3. Postulat struktur utuh (the structure-whole
postulate): bahwa tahap-tahap perkembangan moral membentuk struktur yang utuh.
4. Postulat pengambilan peran (the roel-taking
postulate): bahwa tahap-tahap perkembangan moral menunjukkan adanya kemampuan
pengambilan peran dan persepektif sosial yang berbeda.

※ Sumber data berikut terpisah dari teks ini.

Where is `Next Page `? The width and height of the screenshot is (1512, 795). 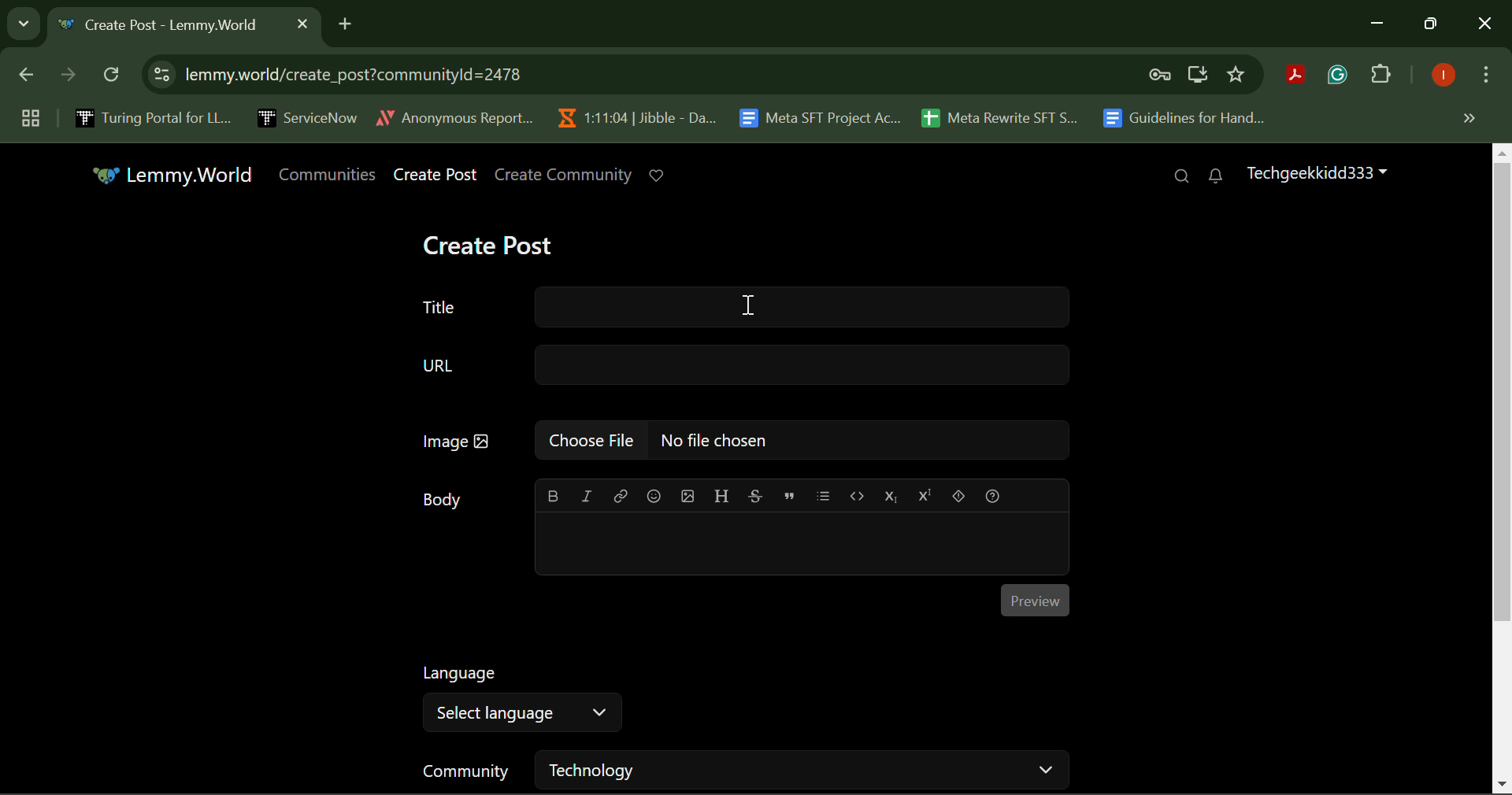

5. Postulat prasyarat kognitif (the cognitive
prerequisites postulate): bahwa tahap-tahap pemikiran perkembangan moral dari
Piaget secara operasional merupakan hal yang perlu, tetapi belum cukup untuk
mencapai tahap-tahap perkembangan moral yang sesuai dengan perkembangan moral
pada umumnya.
BAB III
PENUTUP
A. KESIMPULAN
Cooley (1964)
mengusulkan konsep Looking Glass Self (cermin diri) untuk menggambarkan suatu
analogi perkembangan diri melalui cermin, di mana cermin memantulkan apa yang
ada didepannya, dari sana seseorang melihat dirinya: ganteng, cantik, perkasa,
dan ramah. Terdapat tiga unsure dalam Looking Glass Self (cermin diri):
1.
Anda
membayangkan bagaimana anda tampak bagi mereka di sekeliling kita. Sebagai contoh,
kita dapat berpikir bahwa orang lain menganggap anda sebagai seorang peramah
atau pemarah.
2.
Anda
menafsirkan reaksi orang lain. Anda menarik kesimpulan bagaimana orang lain
mengevaluasi anda. Apakah mereka menyukai anda karena anda seorang peramah?]
3.
Anda
mengembangkan suatu konsep-diri (self-concept). Cara anda menginterpretasikan
reaksi orang lain terhadap anda memberikan anda perasaan dan ide mengenai diri
anda sendiri. Suatu refleksi diri yang menyenangkan dalam cerminn diri social
ini mengarah pada suatu konsep diri yang positif; suatu refleksi negative
mengarah ke suatu konsep diri negative.